このところ、何かがおかしいと感じている。何かが決定的に足りないと感じている。――足りないのは「わたし」というよりも、「世界」である。さらにいえば、「世界」というよりも、「わたしの思考する世界」である。蛮勇をふるって、さらなる厳密さを期して言うならば、「世界がわたしを思考させる、そのあり方」がおかしいのである。わたしの知っているあらゆる思考が、思考自身に対して、何かが足りないと言っているのである。
ネーションが、ある種の多様体であることを、わたしは理解しつつある。ネーション。それは、リーマンが初めて思考し、そしてフッサールが、さらにベルグソンが思考を付与したある《持続的な多様体》である。だから、ネーションとは何か、というヘーゲル流の科学的な問いは、意味をなさない。ドゥルーズやフーコーにならって、ネーションはいかに働いているのか、と問わねばならない。そう、ドゥルーズやフーコー、彼らは、ネーションの織りなす「世界」に対する決定的な一歩を踏み出したのである。
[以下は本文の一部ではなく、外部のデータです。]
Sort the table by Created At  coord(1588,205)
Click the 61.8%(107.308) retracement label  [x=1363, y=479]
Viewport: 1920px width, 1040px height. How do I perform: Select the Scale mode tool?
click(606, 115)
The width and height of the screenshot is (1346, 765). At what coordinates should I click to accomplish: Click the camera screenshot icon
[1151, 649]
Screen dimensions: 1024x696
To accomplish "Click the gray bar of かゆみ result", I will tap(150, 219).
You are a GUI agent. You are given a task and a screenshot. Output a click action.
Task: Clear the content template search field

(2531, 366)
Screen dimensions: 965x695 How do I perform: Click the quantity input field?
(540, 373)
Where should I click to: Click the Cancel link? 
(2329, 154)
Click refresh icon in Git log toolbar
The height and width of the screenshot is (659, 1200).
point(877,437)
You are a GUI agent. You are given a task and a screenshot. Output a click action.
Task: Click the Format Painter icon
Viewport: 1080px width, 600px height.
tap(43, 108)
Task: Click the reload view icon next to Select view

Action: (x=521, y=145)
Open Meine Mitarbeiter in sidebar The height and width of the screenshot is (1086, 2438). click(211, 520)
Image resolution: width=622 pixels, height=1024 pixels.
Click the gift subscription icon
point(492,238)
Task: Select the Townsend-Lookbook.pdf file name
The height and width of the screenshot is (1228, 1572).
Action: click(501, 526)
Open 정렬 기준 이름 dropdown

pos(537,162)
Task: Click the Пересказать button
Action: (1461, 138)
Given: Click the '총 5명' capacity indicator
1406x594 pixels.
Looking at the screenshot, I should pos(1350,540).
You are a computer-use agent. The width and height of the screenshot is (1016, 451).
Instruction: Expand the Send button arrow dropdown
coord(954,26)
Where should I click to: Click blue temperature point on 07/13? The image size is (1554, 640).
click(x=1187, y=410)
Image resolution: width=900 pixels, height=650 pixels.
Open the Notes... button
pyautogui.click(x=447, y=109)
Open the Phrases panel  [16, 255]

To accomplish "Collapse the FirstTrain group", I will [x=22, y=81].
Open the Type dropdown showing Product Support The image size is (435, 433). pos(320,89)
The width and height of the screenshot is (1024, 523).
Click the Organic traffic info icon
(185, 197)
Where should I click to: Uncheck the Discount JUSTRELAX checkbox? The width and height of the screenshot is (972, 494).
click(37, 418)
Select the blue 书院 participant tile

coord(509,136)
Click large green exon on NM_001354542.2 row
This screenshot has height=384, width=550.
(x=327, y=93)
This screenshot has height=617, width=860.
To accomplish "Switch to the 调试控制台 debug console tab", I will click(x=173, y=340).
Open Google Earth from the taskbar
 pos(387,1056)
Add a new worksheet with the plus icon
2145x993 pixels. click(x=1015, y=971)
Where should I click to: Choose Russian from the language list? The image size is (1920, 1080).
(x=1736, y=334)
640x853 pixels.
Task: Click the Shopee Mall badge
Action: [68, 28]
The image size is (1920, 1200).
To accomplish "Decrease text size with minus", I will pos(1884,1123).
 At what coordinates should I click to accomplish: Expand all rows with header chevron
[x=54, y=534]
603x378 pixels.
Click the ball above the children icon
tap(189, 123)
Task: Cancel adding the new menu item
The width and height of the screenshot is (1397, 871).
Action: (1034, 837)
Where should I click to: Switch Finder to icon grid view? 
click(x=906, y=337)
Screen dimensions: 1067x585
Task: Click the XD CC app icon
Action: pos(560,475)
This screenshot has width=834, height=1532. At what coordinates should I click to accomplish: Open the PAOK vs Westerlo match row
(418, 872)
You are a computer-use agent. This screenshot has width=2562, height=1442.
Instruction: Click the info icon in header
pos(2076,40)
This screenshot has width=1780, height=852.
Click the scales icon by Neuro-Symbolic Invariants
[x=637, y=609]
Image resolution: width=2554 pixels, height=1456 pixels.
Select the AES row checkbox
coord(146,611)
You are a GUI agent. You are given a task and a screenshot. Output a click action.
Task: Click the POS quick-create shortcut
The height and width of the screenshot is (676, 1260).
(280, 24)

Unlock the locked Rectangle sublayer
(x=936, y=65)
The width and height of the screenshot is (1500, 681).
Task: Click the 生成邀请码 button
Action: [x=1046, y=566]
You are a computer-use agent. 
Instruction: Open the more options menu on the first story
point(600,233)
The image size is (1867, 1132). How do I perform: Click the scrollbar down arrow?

ネーションは、われわれが思っている以上に、世界についての思考である。たしかに、ネーションは、世界という語に対する国家的なものを指す言葉であるはずなのだが、にもかかわらず、けっして、一つの国家の内部に納まってしまうような特殊な思考ではない。そのことを初めて示したのは、ヘーゲルであり、ついでフッサールだが、世界についての思考であるにもかかわらず、それはひとつの世界を、すなわち、閉ざされた世界についての思考である。すなわち、開かれてありながら、その実、閉じている。しかし、実際には、ネーションが閉ざされた世界についての思考であると語るとき、すでにネーションを取り逃がしている。逆に、ネーションは、閉じていないと言ったとしても、ネーションを取り逃している。だから、ネーション以外の何かを考えようとしても、そうした思考が、ネーションを出ているとは言えない場合がほとんどなのである。おそらく、わたしは一歩もネーションを出ていない。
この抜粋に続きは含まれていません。